I think it's really sweet that Nora's neighbours go to all this trouble, but the system went a bit wrong when it was in the
Sun
that Frank Skinner's brother, Keith, had head-butted his common-law wife and she'd had to have stitches in the wound. Nora's neighbours dutifully popped this through the letter-box as well. Poor old Nora was mortified, bless her.
Since it was in the press that I was writing my autobiography, I've heard from three ex-girlfriends asking me what I was planning to write about them. Like I knew. When I agreed to write this book I had no idea that people in my life would get so edgy about it. I can cope with ex-girlfriends, but I
am
worried about our Nora. What are my options here? (Yes, I spotted the rhetorical question.) I suppose if I was the perfect brother, I would give the publishers their advance back and abandon the whole project rather than risk hurting my sister's feelings. Mmmm . . . y'know, generally speaking, I tend to see myself as two people, Frank and Super Frank. Frank is who I am and Super Frank is who I'd like to be. For example, we had a technical rehearsal for
Unplanned
at the Shaftesbury, and at one point I snapped at the woman who is producing the stage show because I felt the rehearsal was a bit chaotic. She looked a little shaken by my behaviour. That was Frank. The next day I sent her an e-mail to say that I thought she was a very nice person and I was very sorry for being so arsey with her. That was Super Frank. Surely Super Frank would feel that Nora's self-respect was more important than any book. Then again, Frank might decide an easy compromise would be to produce a sanitised version of my life. Maybe I could take a few degrees off my swing and have my hand just brush against the teacher's stocking-top rather than thump into her red-hot dodge. If push came to shove, I could airbrush out the piss-buckets altogether. This way I still get the money and mass adulation (my dream is a life-size cardboard cut-out of me gesturing towards a special display case full of
Frank Skinners
by Frank Skinner, in all major bookstores), and a book that doesn't upset any of my friends, family, or former teachers. But what would Super Frank make of that? The old-school rappers used to have a saying, ‘Keep it real'. My motives are probably a weird mix of greed, selfishness, pride, meticulousness, honesty and vanity, but I'm sticking with it. Walk on, Bruce.

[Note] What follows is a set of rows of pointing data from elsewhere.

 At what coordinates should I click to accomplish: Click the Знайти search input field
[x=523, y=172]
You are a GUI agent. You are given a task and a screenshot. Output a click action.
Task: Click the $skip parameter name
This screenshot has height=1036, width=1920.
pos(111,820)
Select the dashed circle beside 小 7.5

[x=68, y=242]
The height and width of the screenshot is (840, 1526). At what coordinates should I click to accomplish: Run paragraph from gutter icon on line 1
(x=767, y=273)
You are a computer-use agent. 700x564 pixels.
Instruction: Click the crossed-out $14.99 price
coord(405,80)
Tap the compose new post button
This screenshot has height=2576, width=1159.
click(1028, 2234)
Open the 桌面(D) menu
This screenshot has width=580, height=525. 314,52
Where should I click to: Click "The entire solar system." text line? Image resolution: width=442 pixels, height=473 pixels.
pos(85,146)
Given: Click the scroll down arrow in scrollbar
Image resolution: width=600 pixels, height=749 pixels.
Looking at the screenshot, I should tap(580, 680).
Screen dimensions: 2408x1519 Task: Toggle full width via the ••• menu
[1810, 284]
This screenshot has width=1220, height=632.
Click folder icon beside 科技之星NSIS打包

My dad liked to bet on horse-racing. My dad liked a drink. My dad had a bad temper. I really loved my dad. My dad always said there wasn't one working class, there was two. And we should see ourselves as being in Working Class Division One. Consequently, he believed in keeping up appearances. He was never a man to wander the streets in his working clothes, unless he was going to or from work. Therefore, if he wanted to have a bet on the horses, he would usually get someone else to put it on. Otherwise he would have to put a suit and tie on and once he'd done that he might as well go to the pub and get arseholed. This would almost certainly involve him spending more money in the pub than he was likely to win at the bookies, with his ten five-pence doubles, ten five-pence trebles, and a tenpenny roll-up.